Short task: Write what comes next in the Wikidata talk transcript below, picking up after its last line.

Text:
● ● ● ● ● ● ●

Hello, everyone.

It's awesome that you're all here,
so many of you.

It's really, really great.

So Lea already talked a lot 
about this event,

and I'm going to talk a bit 
about Wikidata itself

and what has been happening 
around it over the last year

and where we are going.

So... what is this? Sorry.

So... where are we?
Where are we going?

Over the last year there has been 
so much to celebrate

and I want to highlight some of that

because sometimes it goes unnoticed.

And first I want to take you through
some statistics around editors

and our content and how our data is used.

Over the last year, 
we have grown our community

which is amazing.

We have around 3,000 new people

who edit once or more in 30 days.

So that's 3,000 new Wikidatans, yay!

Now if you look at people who do more,
like five edits in 30 days,

we've got an additional 1,200 roughly.

And if you look 
at the people who do 100 edits or more--

I hope many of you in this room--

we have 300 more.

Raise your hand 
if you're in this last group.

Woot! You're awesome!

And while the number of edits 
is usually not something

we pay a lot of attention to,

we did cross 
the 1 billion edits mark this year.

(applause)

Alright, let's look at content.

So, we're now at 65 million items,

so entities to describe the world,

and we're doing this 
with around 6,700 properties.

Of those, around 4,300 
are external identifiers,

which gives us a lot of linking
to other catalogues, databases,

websites and more

and really makes Wikidata 
the central place

in a linked open data web.

● ● ● ● ● ● ●

Data segment:

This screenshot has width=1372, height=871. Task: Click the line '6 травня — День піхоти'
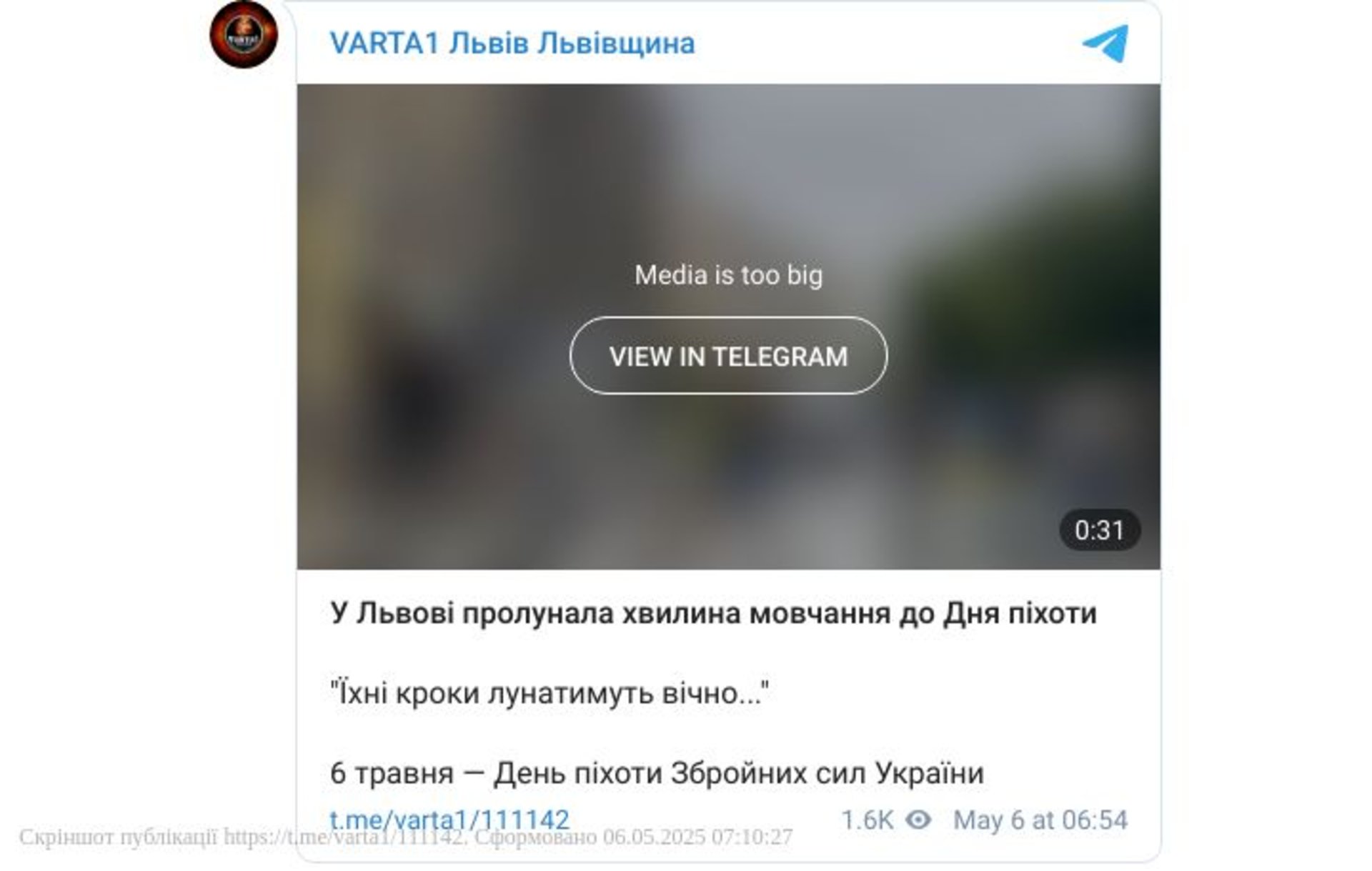click(x=657, y=773)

● ● ● ● ● ● ●

Exercise response:
So using those properties and items,

we have around 800 million statements now,

and compared to last year,
we know about half a statement more

about every single item.

(laughter)

So, yeah, Wikidata got smarter.

But we don't just have items
and properties,

we also have new stuff 
like lexemes

and we are now at 204,000 lexemes
that describe words

in many different languages.

It's very cool.

I will talk more about this
in a session later today.

Last, the latest addition 
are entity schemas

that help us figure out 
how to consistently model data

across a certain area.

And of those, we have around 140 now.

Now numbers aren't everything 
around content, right,

amount of content--we also care
about quality of the content.

And what we've done now is 
we've trained a machine learning system

to judge the quality of an item.

Now this is far from perfect,
but it gives you an idea.

So every item in Wikidata gets a score
between 1 and 5.

One is pretty terrible; five is amazing.

And it looks at things
like how many statements does it have,

how many external identifiers
does it have,

how many references are there,

how many different labels are there
in different languages,

and so on.

And then we looked at Wikidata over time,

and as you can see, 
based on these measures,

we went from pretty terrible
to much better.

(laughter)

So that's good.

But what you can also see,
there's still a lot of room to 5.

Now I don't think 
this is where we will get to, right?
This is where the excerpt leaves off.